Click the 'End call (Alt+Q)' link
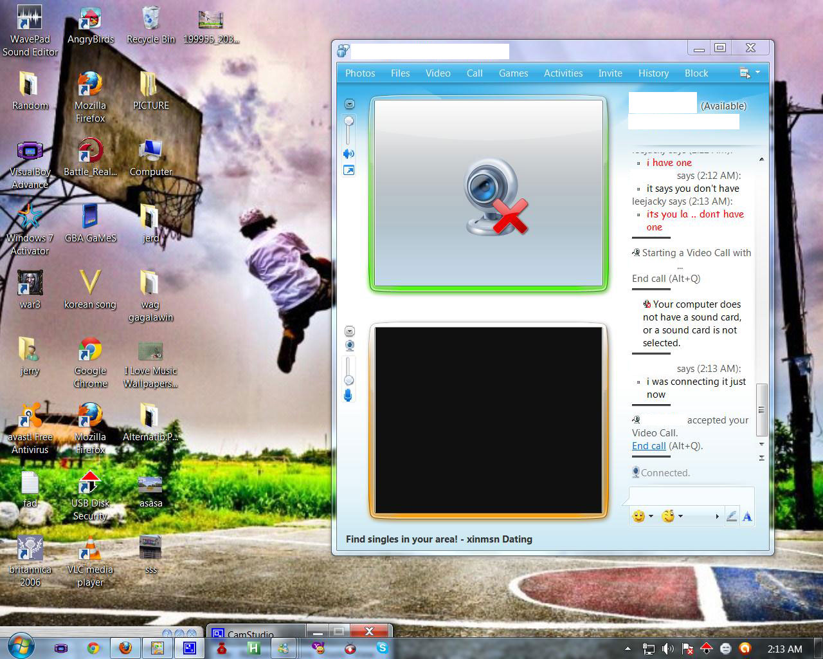Viewport: 823px width, 659px height. click(x=649, y=445)
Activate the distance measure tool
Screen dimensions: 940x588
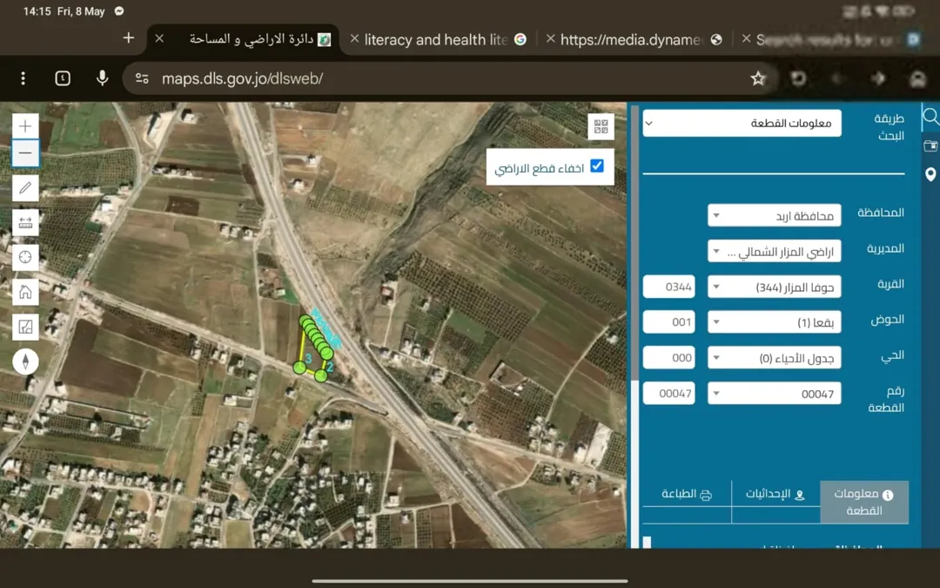pos(25,223)
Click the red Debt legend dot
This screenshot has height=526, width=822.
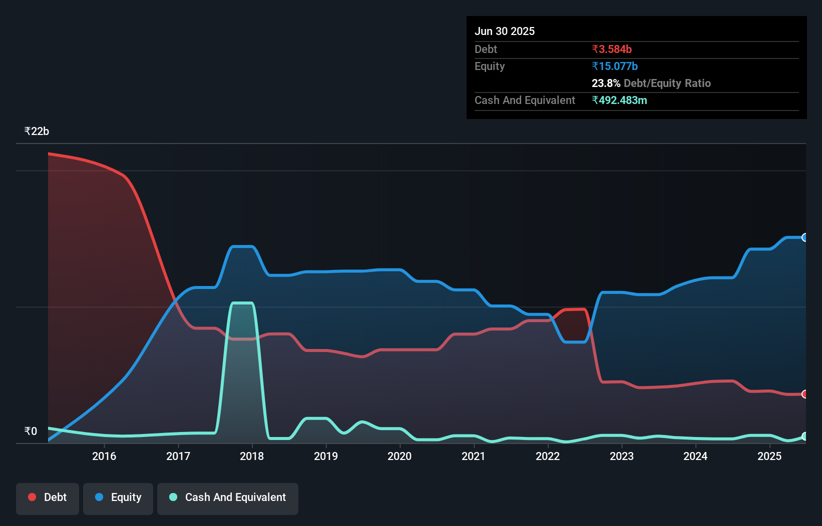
******
### Work required
Turn the lines above into a numbered list without any blank lines, and leave out the pictures.

### The output
1. Click the 'End call (Alt+Q)' link
2. Viewport: 823px width, 659px height. click(x=649, y=445)
3. Activate the distance measure tool
4. Screen dimensions: 940x588
5. pos(25,223)
6. Click the red Debt legend dot
7. This screenshot has height=526, width=822.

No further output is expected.